Group posts net profit of $68.3m and operating loss of $44.2m in Q4

By Joyce Hooi

AS Singapore Airlines (SIA) celebrates turning 50 today, it will do so on the back of a mixed-bag year.

Yesterday, even as the airline group announced that it was in the black for the fiscal fourth quarter, its operating loss widened as Middle Eastern carriers and low-cost players encroached on its airspace.

For the quarter ended March 31, 2013, the group reported a net profit of $68.3 million, against a net loss of $38.2 million in the preceding financial year's fourth quarter. This time around, its bottom line was boosted by a $54.7 million gain on the disposal of aircraft, spares and spare engines.

Even so, the red ink deepened in shade on the operating front, increasing from a loss of $5.2 million a year ago to $44.2 million during the quarter.

The group's operations were hemmed in by revenue, which dipped one per cent to $3.67 billion, as well as expenditure, which inched up $500,000 to $3.71 billion.

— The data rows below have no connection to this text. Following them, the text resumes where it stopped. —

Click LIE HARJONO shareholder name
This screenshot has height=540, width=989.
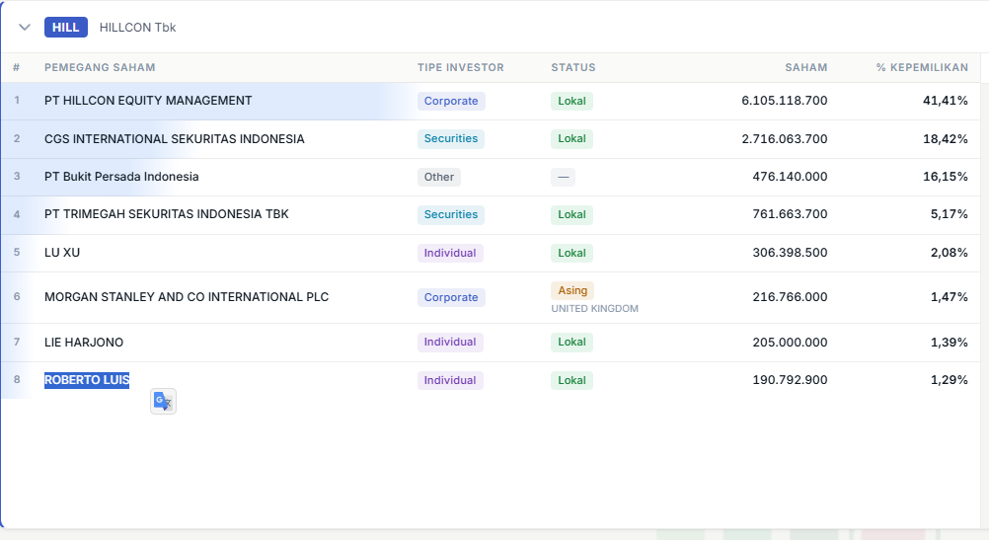(84, 343)
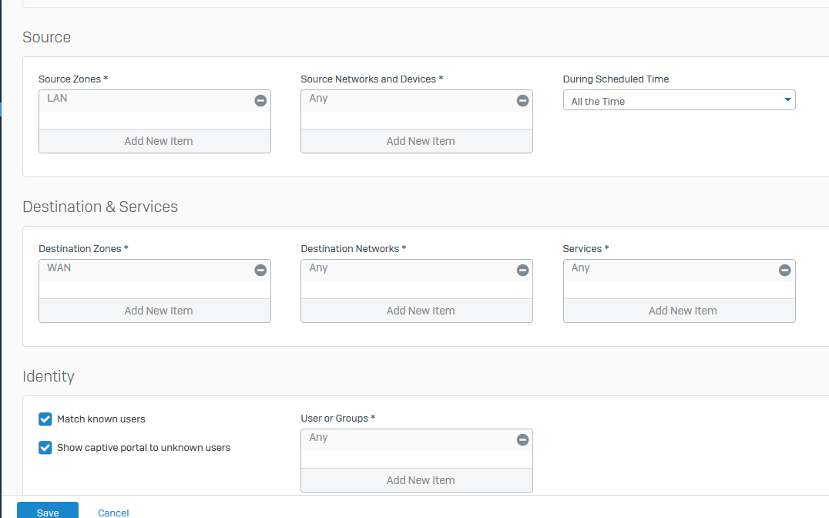Image resolution: width=829 pixels, height=518 pixels.
Task: Toggle Show captive portal to unknown users
Action: (x=45, y=448)
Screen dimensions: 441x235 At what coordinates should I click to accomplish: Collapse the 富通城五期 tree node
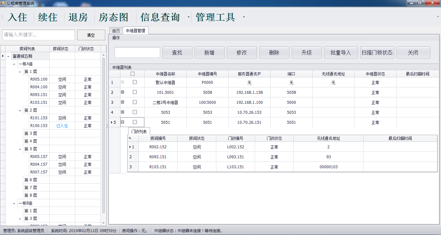click(7, 55)
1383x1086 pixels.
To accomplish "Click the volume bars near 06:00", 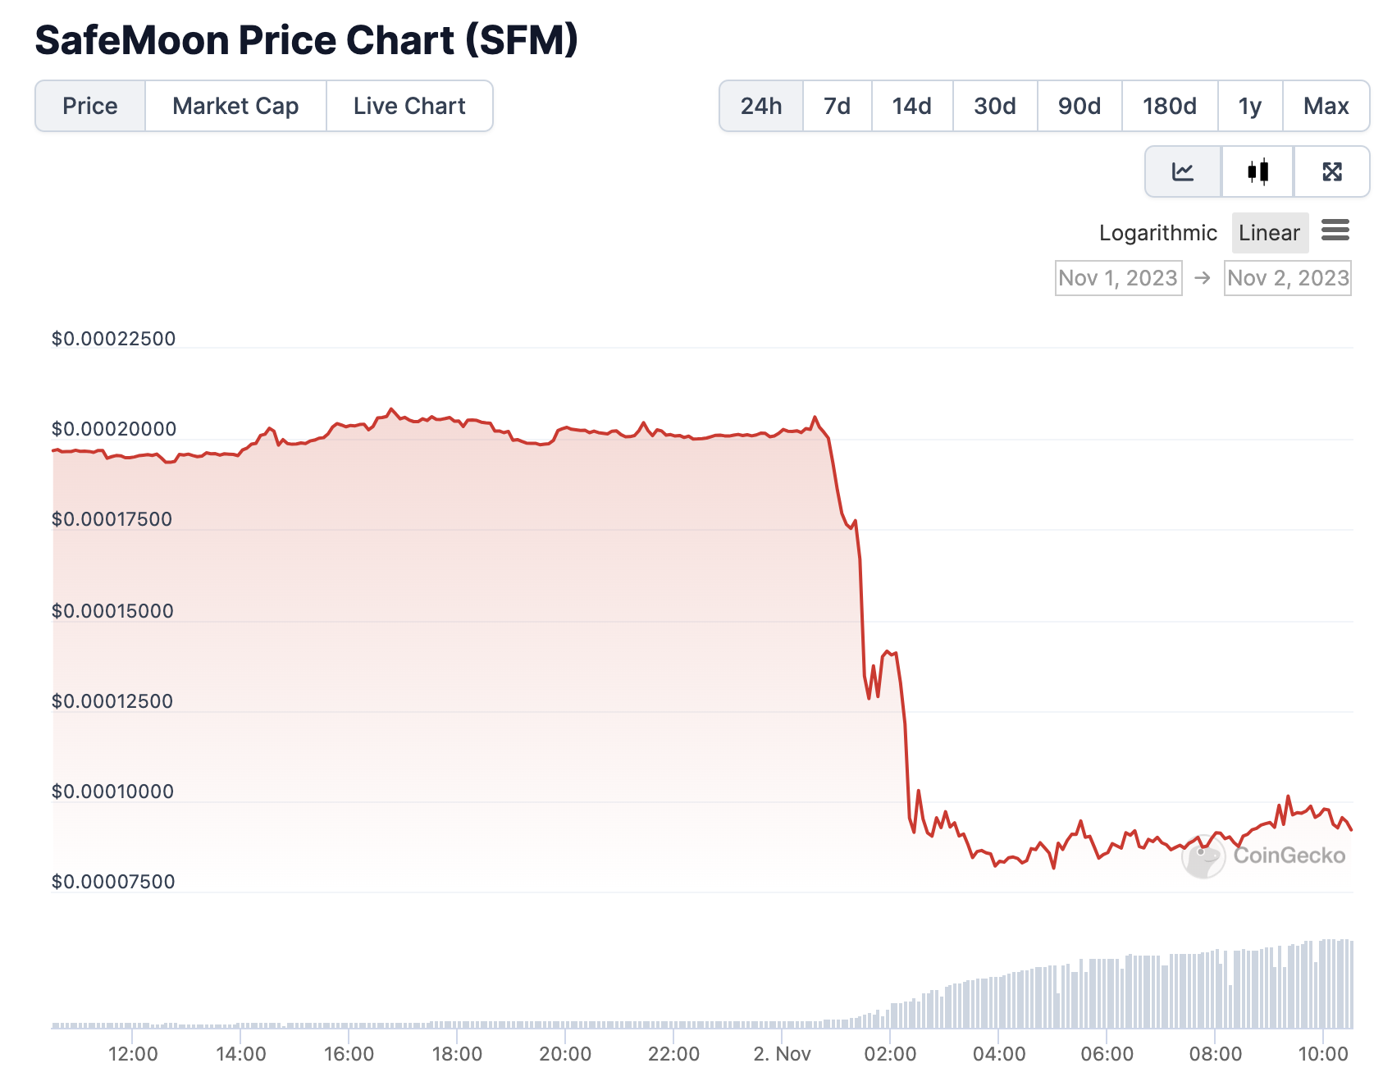I will tap(1107, 993).
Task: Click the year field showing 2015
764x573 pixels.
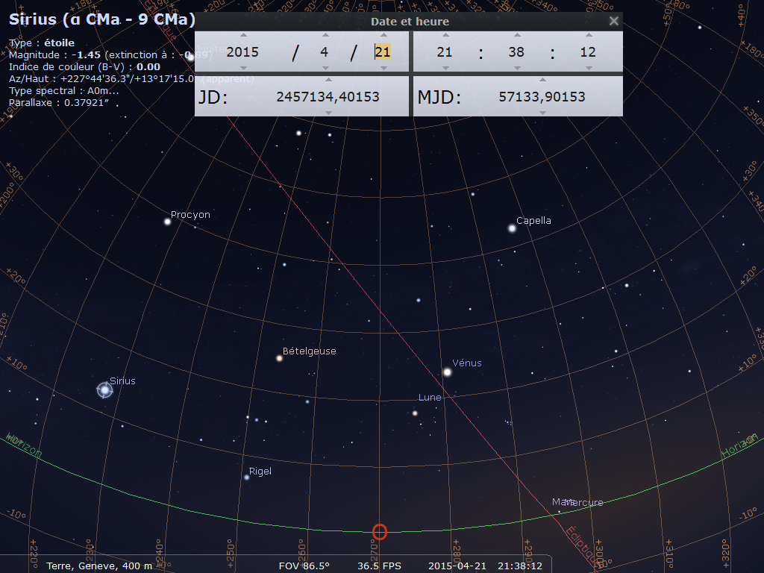Action: (242, 52)
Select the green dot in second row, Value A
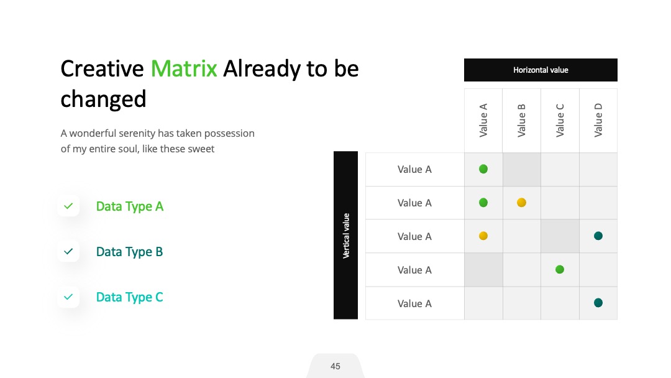Screen dimensions: 671x378 [x=483, y=203]
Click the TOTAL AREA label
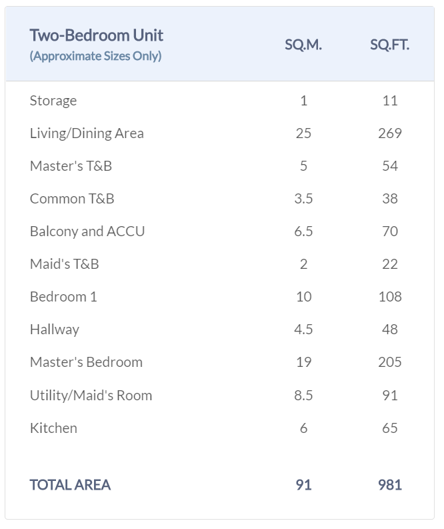This screenshot has width=444, height=529. (x=70, y=485)
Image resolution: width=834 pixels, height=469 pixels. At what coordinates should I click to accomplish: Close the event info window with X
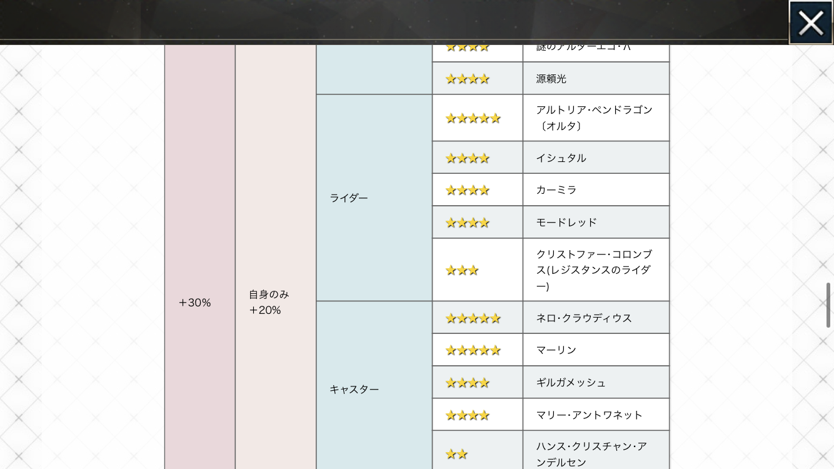811,23
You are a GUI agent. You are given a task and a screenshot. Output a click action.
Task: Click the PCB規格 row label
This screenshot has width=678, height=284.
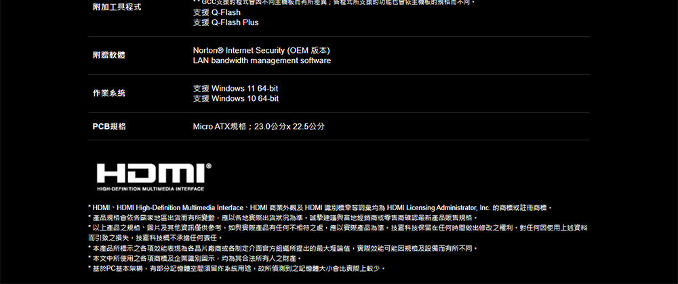pyautogui.click(x=109, y=127)
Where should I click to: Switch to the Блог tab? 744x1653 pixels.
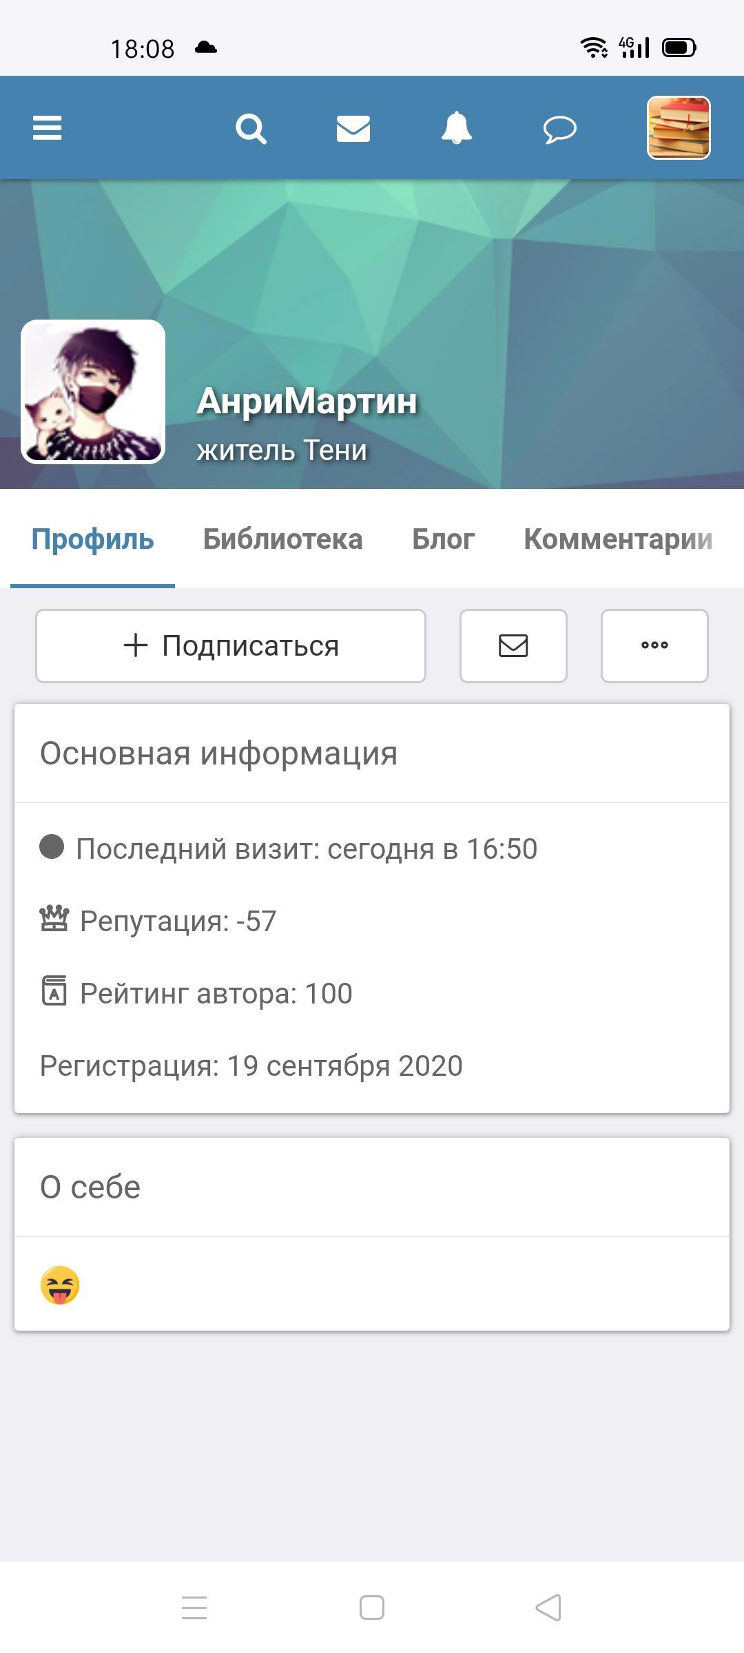pos(443,539)
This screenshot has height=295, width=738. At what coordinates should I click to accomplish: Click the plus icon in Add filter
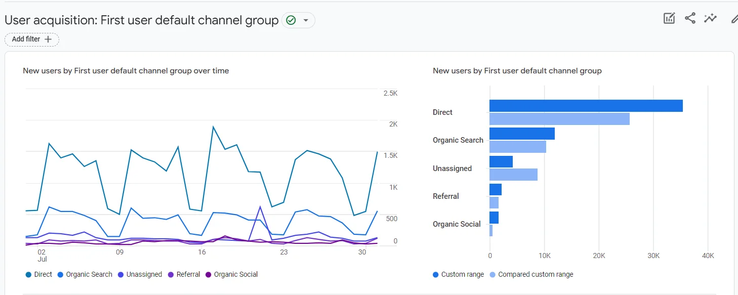point(49,39)
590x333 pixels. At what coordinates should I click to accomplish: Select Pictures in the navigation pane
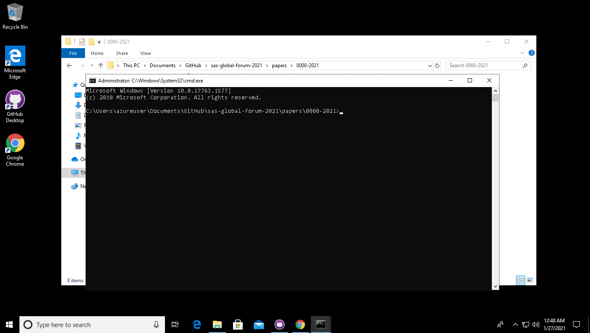[x=78, y=125]
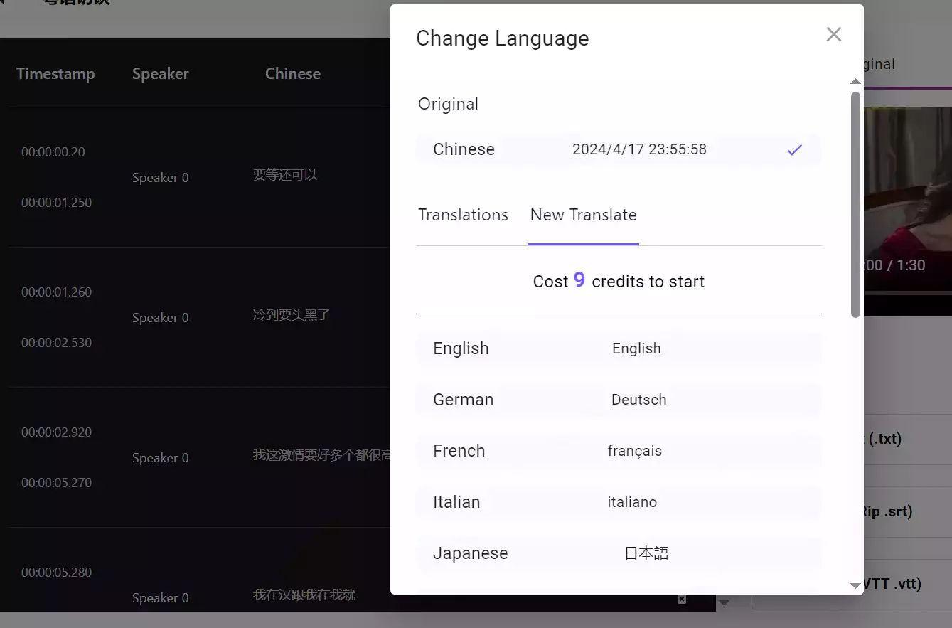The height and width of the screenshot is (628, 952).
Task: Click the dialog scrollbar down arrow
Action: pyautogui.click(x=855, y=585)
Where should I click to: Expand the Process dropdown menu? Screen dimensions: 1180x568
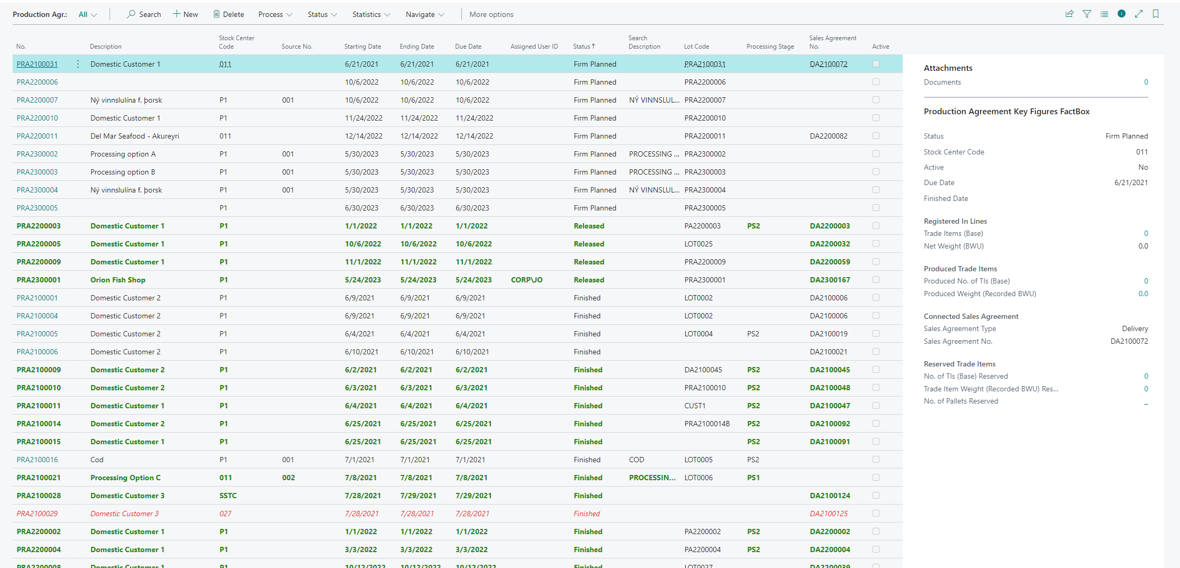pos(275,14)
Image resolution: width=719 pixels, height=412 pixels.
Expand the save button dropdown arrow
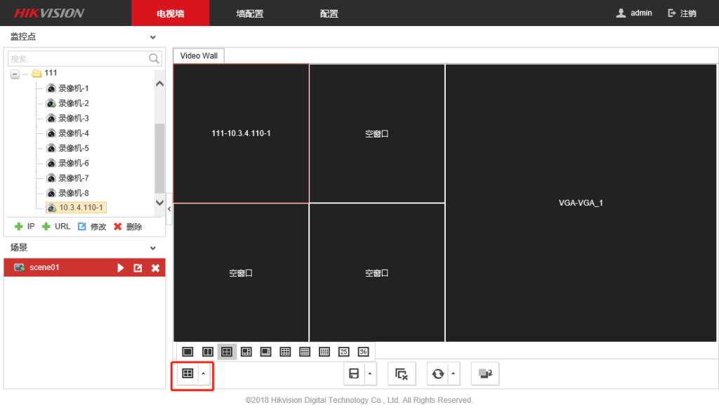pos(370,374)
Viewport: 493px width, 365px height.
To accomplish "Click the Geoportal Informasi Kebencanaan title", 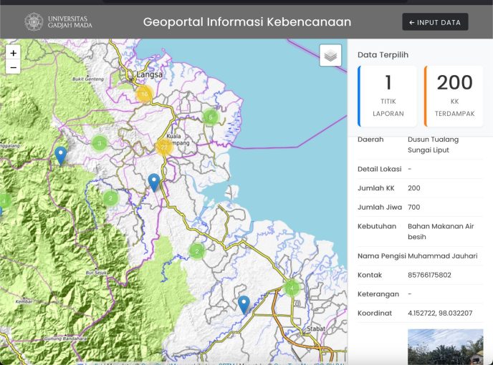I will click(247, 22).
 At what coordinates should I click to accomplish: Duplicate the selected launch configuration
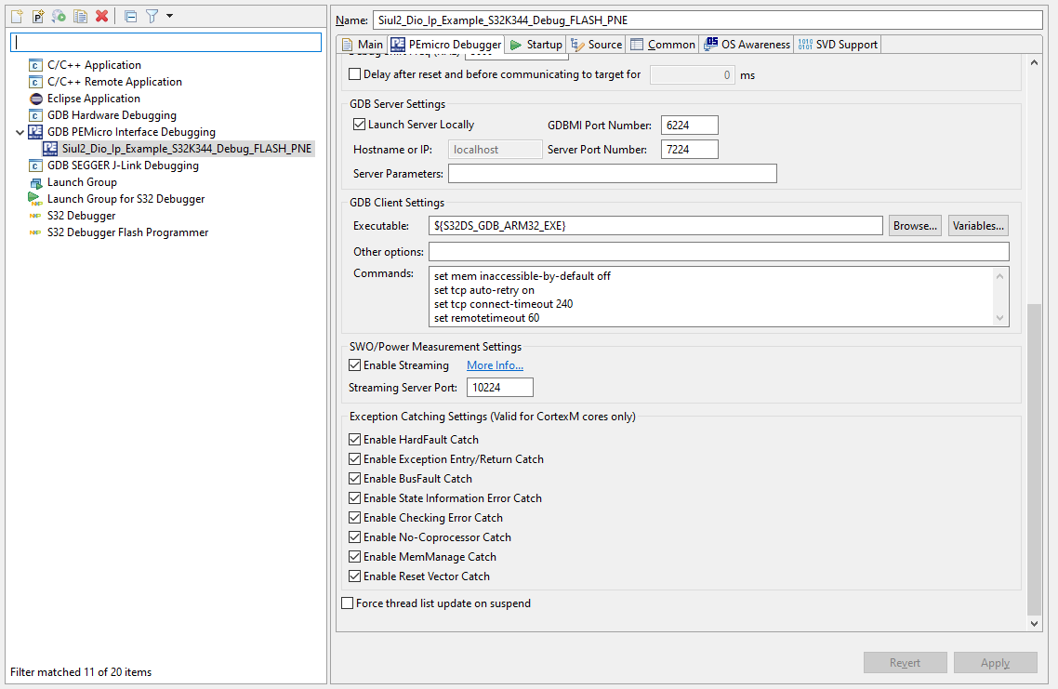pos(80,16)
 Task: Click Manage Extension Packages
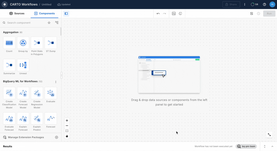coord(26,137)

For the full year, the group posted a net profit of $378.9 million, up 12.8 per cent from $335.9 million a year ago, boosted by non-operating items which included a higher net interest income. Revenue stood at about $15.1 billion, up from $14.86 billion, close to the expected $15.178 billion based on Bloomberg consensus estimates.

In turn, operating profit for the year came under pressure, falling 19.8 per cent to $229.2 million, which the group attributed to high fuel prices and lower yields.

During the year, passenger yields fell even as passenger carriage grew, driven lower by promotional activities prompted by intense competition and the depreciation of revenue-generating currencies against the Singapore dollar, the group said.

The financial year was particularly unkind to SIA Cargo, the only company in the group to post an operating loss, and one that widened year-on-year at that, from $119 million to $167 million.

The group noted that during the year, cargo revenue continued to suffer from a contraction in both loads - which fell 6 per cent - and yields, which fell 4.3 per cent .

For the 12-month period, the parent airline company was the only one to turn in operating profit that was higher - $187 million, up from $181 million.

SIA Engineering's operating profit came in lower at $128 million from $130 million the year before, while SilkAir's profit slipped from $105 million to $97 million.

The group warned of a bumpy ride ahead, yesterday. "Forward passenger bookings for the next few months are almost flat compared to the same period last year. Yields are likely to remain under pressure amid weak economic sentiment, and revenues will be further diluted if key revenue-generating currencies continue to depreciate against the Singapore dollar," it said.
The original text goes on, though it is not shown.